Our gut microbiome is constantly at work to maintain good digestive health.

 

Why do we care about our gut health? Good bacteria in our gut can lower inflammation, make us happy, lean, and give us longevity. An abundance of “bad” bacteria in the gut, can lead to inflammation, digestive upset, acne, and other health issues.

 

Sugar promotes the growth of bad bacteria in the gut, restricting the growth of beneficial bacteria and thereby disrupting the gut flora balance.
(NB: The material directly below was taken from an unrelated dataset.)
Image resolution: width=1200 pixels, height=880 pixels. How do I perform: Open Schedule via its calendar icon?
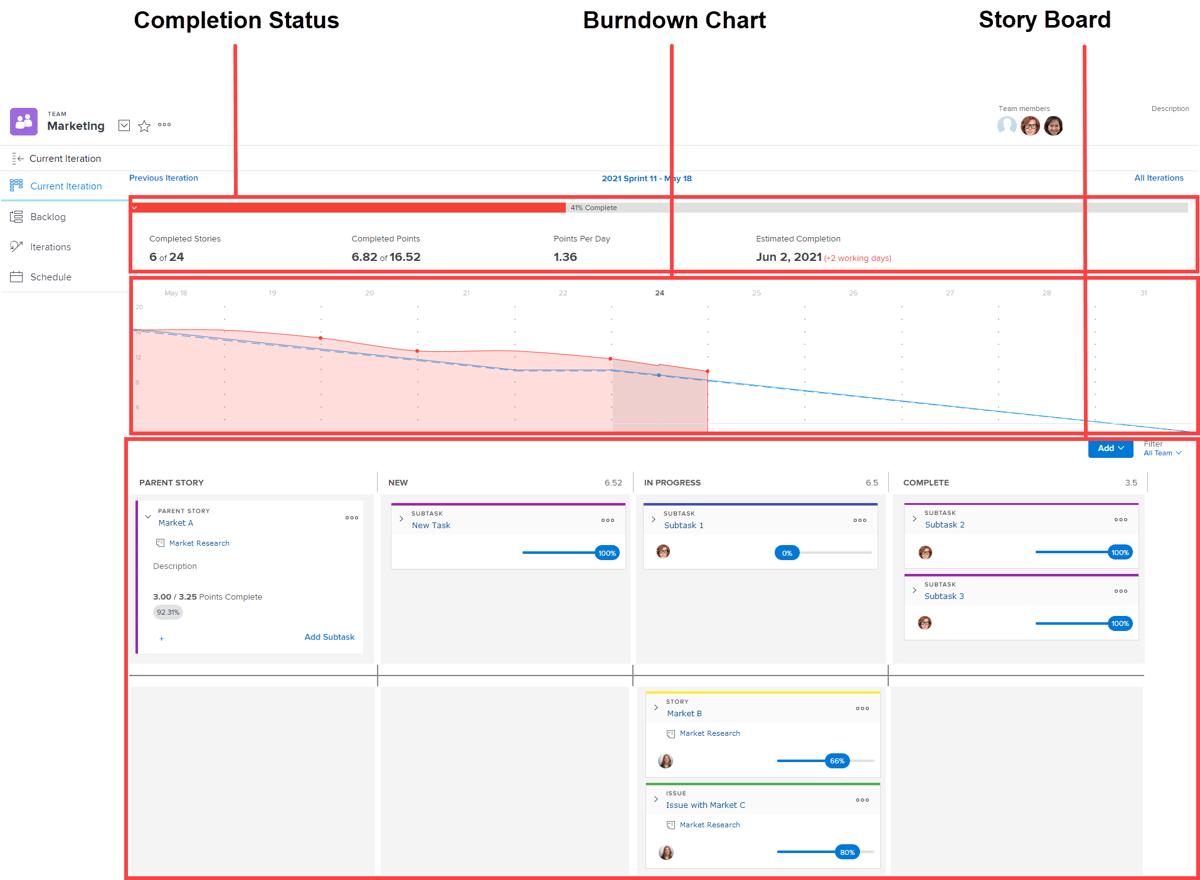coord(16,277)
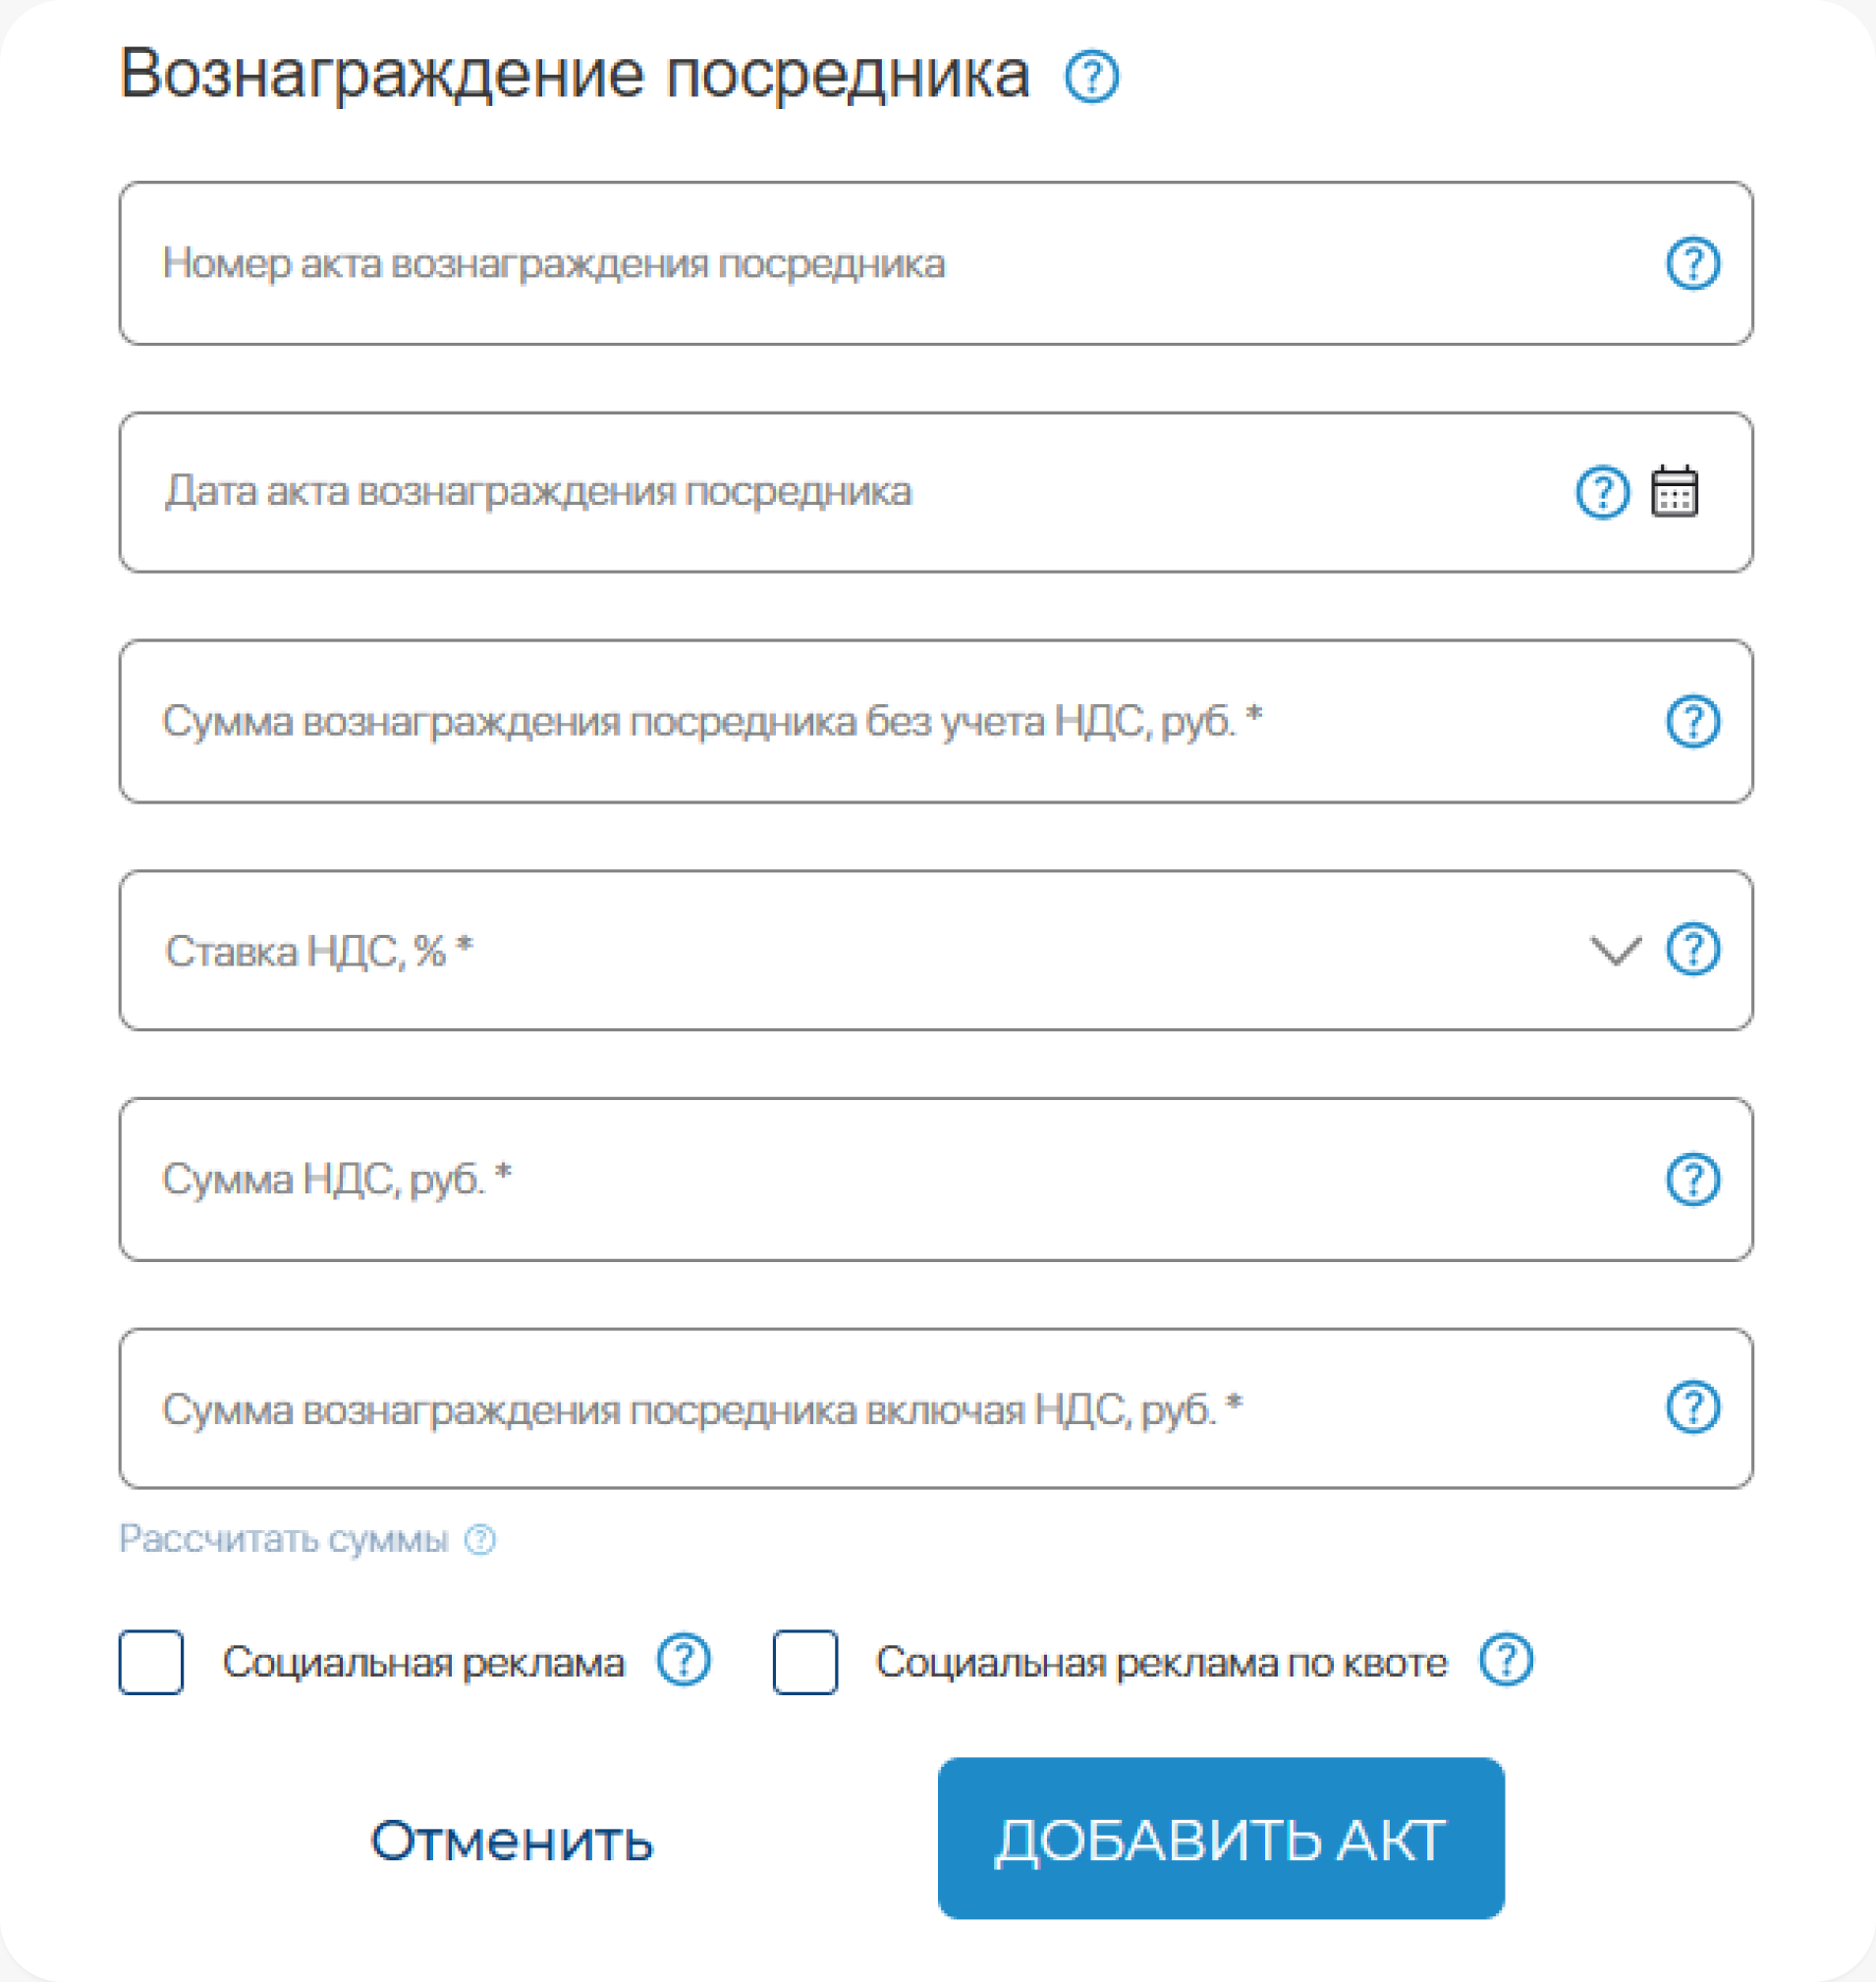Click help icon for сумма без учета НДС

pyautogui.click(x=1692, y=721)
It also creates inflammation in the gut, which can lead to intestinal permeability, nutrient malabsorption, and even an autoimmune response in many people, which may manifest itself as allergies, skin conditions, or even a full-blown autoimmune disease.

 

Bacteria, however, need energy, and sugar can be broken down to provide this energy for the bacteria’s growth. When a person has a high sugar diet, some of these sugars make their way into the gut microbiome, and this gives some bacteria the energy to multiply, throwing off the balance in the microbiome.

 

A diet that’s high in processed food and added sugar can eliminate the beneficial bacteria in the human gut. The resulting imbalance can cause increased cravings for sugar, which further damage the gut.

 

Also a  diet that includes frequent consumption of added sugars is likely to lead to weight gain. Studies show that dietary-induced obesity creates changes to the microbial life in our gut. People who get calories from sugary foods may also be consuming less healthful nutrients, including fiber, from whole, unprocessed, no-sugar-added food sources. If you are interested in learning how to ease off sugar in the long term here is a FREE 5 Day Sugar Challenge

 

If added sugar is likely causing inflammation in the gut, what happens to your gut when you remove added sugar from your diet? If you eliminate foods that we know are damaging to the gut, like sugar, and what you’re left with is foods that we know to be good for the gut, that will bring more balance to the gut.

 

What are some of the foods that promote “good gut” bacteria?

  • Apple Cider Vinegar
  • Kombucha
  • Sauerkraut
  • Mangoes
  • Yogurt
  • Kefir
  • Sprouted grains
  • Wild Salmon
  • Garlic
  • Onions
  • Bone Broth
  • Dark Chocolate
  • High Fiber Foods

 

We all want a healthy lifestyle and longevity, knowing how to look after your gut is a crucial part of a healthy life. Start by eating REAL WHOLE FOODS with a focus on fiber and fermented foods along with colon therapy.